◆ DIRECTIONS:
Only the lines containing the string "node" are needed; copy all of them from the listing.

◆ RECORDS SHOWN:
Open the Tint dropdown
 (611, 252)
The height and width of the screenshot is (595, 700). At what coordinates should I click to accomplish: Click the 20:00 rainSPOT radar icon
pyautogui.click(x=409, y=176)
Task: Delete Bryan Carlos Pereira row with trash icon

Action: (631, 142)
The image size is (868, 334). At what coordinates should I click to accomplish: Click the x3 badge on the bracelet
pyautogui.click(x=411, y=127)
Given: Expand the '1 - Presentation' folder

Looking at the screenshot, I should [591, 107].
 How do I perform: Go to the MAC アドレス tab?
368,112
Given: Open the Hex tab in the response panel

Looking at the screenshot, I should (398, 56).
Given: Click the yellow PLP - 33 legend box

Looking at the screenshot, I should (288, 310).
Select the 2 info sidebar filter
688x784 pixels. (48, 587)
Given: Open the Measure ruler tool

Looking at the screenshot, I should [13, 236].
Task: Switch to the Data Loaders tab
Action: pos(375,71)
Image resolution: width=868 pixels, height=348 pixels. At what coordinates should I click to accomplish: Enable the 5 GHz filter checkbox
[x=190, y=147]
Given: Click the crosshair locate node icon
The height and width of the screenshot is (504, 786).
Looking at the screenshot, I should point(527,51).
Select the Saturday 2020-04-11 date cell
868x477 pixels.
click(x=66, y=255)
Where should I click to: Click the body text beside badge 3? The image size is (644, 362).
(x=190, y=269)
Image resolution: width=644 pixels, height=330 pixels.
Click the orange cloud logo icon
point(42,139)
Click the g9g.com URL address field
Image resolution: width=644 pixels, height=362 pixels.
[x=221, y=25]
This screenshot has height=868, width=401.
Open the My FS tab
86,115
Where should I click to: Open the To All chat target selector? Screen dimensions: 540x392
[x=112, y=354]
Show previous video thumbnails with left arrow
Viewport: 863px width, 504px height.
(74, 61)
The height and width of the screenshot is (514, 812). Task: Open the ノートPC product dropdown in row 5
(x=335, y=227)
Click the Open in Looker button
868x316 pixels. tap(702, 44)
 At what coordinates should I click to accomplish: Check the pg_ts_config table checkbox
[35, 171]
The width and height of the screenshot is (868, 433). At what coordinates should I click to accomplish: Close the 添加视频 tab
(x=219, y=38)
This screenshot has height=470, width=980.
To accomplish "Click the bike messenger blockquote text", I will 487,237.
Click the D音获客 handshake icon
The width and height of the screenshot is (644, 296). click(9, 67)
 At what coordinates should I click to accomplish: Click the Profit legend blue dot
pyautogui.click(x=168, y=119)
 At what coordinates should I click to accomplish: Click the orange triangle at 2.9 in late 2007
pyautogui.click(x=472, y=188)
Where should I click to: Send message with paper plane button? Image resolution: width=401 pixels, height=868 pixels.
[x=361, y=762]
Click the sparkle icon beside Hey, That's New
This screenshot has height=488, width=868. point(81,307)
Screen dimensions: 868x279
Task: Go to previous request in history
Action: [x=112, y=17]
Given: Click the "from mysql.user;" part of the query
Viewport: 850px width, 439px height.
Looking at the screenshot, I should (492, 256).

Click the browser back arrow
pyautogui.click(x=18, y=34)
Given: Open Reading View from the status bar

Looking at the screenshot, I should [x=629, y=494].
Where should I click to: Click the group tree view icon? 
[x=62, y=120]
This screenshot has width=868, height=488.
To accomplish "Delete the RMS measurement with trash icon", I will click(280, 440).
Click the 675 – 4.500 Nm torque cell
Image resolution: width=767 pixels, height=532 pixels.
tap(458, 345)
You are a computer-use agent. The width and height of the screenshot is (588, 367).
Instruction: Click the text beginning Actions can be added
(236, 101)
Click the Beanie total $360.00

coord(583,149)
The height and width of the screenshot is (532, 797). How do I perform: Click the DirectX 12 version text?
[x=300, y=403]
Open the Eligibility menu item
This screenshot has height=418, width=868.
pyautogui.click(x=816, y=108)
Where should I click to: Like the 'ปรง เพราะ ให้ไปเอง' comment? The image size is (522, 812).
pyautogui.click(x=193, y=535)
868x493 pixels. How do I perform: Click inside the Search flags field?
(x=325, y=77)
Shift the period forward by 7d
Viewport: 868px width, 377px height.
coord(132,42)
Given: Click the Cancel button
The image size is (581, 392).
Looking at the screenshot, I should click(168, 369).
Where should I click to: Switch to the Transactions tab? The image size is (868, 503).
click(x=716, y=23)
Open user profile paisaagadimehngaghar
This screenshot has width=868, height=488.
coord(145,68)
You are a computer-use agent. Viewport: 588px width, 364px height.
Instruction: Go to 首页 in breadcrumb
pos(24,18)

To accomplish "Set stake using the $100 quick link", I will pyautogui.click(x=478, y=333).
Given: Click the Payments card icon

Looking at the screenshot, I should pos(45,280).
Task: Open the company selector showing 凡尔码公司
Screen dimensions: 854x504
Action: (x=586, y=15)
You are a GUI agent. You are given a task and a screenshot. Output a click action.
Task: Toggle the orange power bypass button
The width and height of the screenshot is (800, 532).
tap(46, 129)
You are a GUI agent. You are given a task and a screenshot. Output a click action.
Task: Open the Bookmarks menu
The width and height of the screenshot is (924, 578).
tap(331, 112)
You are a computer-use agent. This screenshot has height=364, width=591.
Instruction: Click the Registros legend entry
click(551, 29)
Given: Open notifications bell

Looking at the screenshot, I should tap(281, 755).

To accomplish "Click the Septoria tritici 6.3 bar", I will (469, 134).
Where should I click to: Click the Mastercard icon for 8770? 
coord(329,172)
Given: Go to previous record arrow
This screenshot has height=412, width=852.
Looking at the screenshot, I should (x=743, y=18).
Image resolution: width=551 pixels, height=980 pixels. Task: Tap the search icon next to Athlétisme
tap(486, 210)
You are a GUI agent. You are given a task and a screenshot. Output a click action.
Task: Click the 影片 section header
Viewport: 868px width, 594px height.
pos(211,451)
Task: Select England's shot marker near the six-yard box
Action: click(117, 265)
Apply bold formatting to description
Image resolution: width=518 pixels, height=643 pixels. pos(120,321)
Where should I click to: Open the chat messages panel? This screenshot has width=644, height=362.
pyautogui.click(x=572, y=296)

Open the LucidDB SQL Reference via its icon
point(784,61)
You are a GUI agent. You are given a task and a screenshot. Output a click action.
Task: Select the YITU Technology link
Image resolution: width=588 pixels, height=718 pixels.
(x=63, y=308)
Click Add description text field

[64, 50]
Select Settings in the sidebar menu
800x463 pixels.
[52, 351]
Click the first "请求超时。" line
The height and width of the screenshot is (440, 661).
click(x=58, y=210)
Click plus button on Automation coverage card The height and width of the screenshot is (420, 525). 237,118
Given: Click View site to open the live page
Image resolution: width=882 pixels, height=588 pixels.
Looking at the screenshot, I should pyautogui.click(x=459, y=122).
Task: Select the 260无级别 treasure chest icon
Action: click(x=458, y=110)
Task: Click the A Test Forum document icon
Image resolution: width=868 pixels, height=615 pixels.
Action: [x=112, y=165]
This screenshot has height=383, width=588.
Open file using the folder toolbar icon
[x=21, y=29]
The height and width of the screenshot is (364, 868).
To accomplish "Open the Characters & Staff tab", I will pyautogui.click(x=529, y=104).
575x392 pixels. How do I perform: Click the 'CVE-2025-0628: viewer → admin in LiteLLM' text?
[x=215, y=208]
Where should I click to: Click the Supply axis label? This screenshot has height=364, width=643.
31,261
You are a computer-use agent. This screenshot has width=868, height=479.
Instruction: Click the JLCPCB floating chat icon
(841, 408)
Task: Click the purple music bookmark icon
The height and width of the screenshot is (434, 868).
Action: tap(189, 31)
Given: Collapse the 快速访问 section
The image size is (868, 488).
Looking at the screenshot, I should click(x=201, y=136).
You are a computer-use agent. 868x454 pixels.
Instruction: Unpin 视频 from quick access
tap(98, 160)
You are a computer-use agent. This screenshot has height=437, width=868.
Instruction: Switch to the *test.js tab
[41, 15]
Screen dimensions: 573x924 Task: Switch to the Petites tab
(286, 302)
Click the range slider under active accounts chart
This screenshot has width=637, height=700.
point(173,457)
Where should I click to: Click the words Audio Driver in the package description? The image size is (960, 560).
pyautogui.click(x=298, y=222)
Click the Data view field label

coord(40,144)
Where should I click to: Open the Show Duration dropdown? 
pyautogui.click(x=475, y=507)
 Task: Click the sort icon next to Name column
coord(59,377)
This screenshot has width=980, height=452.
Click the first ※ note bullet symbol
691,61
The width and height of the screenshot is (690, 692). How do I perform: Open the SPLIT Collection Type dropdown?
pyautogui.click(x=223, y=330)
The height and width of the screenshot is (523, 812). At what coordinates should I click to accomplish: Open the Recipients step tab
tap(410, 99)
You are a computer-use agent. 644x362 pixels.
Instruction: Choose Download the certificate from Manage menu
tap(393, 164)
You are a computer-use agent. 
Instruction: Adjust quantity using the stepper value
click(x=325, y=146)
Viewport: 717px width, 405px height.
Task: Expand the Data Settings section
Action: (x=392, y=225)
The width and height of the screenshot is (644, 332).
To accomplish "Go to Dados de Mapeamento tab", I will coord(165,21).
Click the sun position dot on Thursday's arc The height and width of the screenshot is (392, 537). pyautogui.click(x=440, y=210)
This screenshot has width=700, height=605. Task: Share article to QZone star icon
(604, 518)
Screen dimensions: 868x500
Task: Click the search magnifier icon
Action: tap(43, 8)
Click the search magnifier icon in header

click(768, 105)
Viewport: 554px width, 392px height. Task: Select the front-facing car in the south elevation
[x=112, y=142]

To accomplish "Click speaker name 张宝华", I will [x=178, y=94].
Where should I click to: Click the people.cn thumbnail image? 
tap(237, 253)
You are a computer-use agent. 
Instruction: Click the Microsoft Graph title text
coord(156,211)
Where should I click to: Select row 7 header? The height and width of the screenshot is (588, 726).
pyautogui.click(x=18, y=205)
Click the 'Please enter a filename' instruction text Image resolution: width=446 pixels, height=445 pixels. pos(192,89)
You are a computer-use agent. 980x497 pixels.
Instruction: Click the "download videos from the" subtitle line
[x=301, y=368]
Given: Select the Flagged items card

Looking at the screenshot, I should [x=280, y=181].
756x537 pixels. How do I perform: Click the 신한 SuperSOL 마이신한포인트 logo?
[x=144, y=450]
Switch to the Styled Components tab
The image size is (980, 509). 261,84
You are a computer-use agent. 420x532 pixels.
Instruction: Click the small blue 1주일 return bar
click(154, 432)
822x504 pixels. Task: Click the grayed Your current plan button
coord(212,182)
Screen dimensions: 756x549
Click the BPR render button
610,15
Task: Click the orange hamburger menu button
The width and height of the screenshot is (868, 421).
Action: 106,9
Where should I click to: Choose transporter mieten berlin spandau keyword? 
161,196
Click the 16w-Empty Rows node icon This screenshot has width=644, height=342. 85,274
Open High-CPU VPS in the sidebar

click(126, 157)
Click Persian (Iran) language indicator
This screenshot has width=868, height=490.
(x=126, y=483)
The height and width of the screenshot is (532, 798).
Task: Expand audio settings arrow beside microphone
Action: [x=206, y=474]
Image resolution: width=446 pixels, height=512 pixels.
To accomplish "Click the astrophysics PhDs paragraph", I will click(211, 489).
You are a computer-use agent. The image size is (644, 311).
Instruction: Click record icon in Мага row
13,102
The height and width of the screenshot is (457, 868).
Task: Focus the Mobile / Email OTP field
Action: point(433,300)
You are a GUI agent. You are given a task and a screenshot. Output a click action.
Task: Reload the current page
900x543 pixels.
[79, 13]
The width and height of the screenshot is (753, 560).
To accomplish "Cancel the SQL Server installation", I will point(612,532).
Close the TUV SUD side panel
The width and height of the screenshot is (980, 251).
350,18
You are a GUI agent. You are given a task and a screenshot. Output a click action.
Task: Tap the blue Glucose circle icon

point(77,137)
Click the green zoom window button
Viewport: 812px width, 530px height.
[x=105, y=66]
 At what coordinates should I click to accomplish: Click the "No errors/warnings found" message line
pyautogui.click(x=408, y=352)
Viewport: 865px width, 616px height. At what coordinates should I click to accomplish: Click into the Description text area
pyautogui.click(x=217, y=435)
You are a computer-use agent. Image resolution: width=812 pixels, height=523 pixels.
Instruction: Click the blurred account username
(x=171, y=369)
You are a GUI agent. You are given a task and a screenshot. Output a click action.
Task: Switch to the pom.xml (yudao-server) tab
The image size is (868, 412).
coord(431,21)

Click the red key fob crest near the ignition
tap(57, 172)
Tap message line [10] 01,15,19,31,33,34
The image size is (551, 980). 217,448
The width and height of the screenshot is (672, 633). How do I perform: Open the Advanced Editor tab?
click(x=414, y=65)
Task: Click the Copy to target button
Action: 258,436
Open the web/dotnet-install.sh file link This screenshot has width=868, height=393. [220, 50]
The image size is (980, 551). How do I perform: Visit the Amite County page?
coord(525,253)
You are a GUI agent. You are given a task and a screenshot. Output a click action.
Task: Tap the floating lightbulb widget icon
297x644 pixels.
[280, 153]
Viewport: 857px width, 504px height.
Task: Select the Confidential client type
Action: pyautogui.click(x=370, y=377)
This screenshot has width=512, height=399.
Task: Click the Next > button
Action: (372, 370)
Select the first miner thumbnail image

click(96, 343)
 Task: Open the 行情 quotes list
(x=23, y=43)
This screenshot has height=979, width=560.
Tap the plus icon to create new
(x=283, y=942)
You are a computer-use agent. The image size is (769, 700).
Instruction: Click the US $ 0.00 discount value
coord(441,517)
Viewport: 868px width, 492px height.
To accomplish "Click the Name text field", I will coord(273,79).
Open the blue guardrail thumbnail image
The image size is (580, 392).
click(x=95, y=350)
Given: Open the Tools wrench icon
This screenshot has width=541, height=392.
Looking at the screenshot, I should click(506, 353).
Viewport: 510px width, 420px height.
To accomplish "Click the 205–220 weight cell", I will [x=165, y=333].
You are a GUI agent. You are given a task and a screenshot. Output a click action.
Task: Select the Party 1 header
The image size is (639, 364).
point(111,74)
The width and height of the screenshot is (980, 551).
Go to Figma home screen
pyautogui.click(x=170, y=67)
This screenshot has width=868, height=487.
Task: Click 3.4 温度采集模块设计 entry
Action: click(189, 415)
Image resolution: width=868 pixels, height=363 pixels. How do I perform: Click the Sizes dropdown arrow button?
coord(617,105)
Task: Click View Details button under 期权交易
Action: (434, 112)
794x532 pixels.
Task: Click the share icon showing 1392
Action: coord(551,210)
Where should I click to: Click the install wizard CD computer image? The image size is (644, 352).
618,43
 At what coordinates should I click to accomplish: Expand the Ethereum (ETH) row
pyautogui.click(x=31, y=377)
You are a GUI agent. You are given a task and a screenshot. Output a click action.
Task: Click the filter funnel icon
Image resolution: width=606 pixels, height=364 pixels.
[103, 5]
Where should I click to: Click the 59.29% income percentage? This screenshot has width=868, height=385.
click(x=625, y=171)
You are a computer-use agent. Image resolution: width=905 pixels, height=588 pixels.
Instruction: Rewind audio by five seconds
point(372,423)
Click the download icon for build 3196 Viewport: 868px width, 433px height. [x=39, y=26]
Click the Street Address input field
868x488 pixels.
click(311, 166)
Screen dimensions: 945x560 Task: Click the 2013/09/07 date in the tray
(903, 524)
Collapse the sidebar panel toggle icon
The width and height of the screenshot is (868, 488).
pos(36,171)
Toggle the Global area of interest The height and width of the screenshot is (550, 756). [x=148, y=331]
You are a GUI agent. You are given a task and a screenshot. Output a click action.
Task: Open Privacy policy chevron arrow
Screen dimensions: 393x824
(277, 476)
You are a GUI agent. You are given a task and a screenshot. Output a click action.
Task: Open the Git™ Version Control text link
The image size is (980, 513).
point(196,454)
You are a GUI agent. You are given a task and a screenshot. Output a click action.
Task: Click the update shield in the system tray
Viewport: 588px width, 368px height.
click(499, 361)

◆ EXERCISE ANSWER:
Given: Click the crosshair locate node icon
Click the 16w-Empty Rows node icon This screenshot has width=644, height=342. 85,274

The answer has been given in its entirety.